- [Exercise requirements]
Print the line containing "Task: Click the checkmark icon on Save" and all lines after it, unchanged, through the end of the data. Leave the pictures out.

--- START ---

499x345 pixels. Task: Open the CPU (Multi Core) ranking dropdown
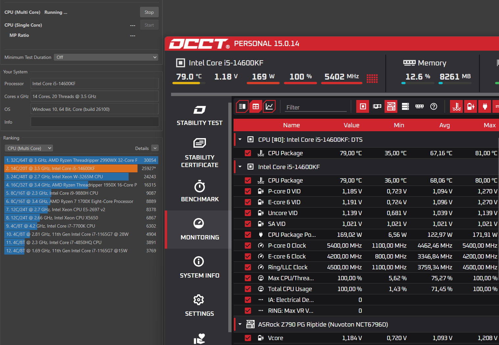click(29, 148)
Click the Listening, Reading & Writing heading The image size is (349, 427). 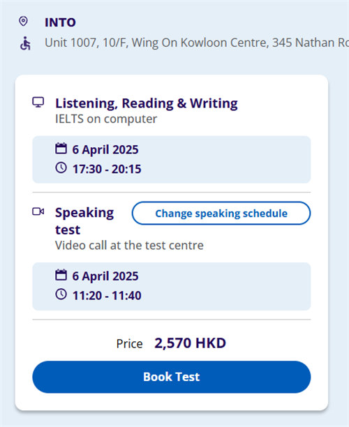tap(147, 103)
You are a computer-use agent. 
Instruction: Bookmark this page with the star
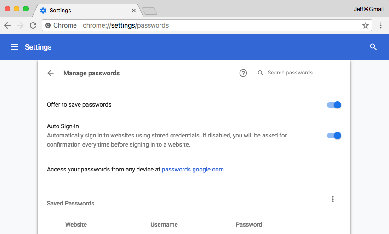pos(366,25)
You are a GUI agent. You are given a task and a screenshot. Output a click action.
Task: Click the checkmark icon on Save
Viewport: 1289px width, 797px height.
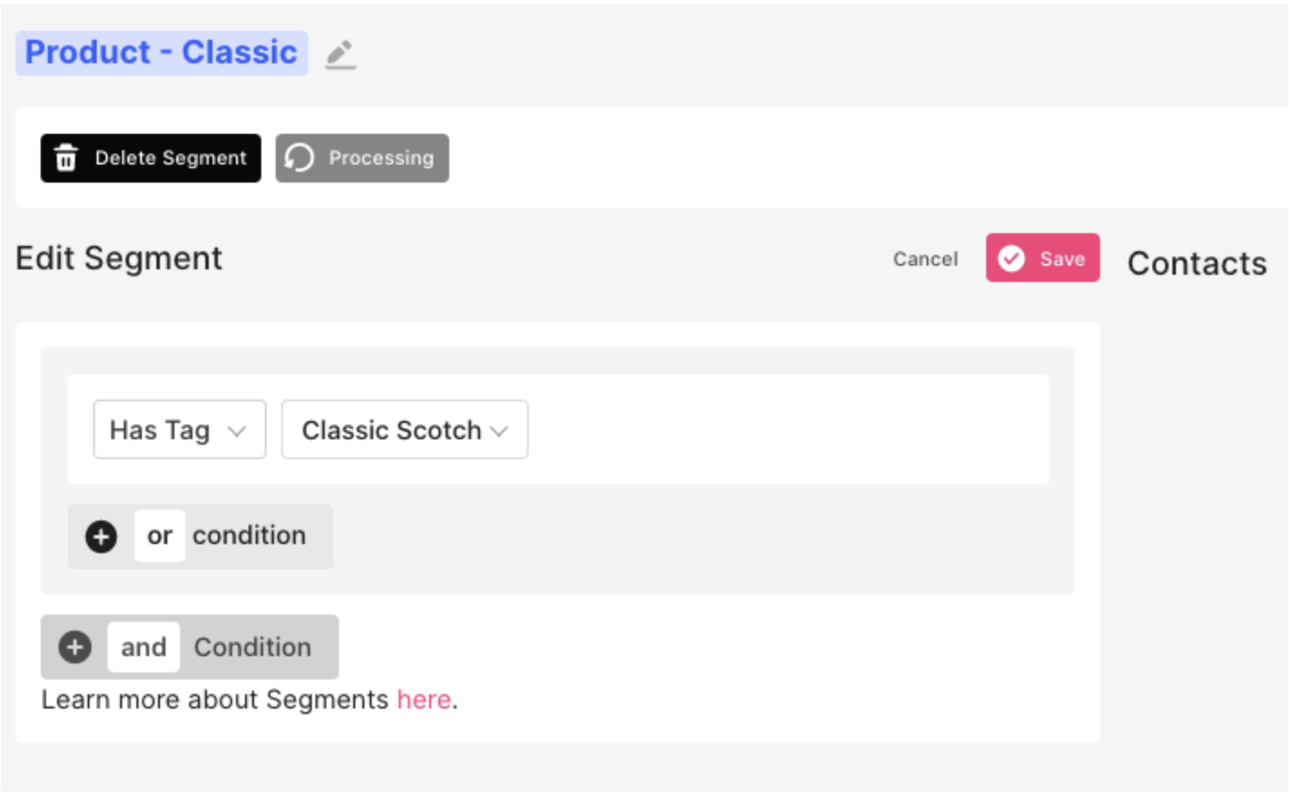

--- END ---

- [Result]
Task: Click the checkmark icon on Save
Viewport: 1289px width, 797px height.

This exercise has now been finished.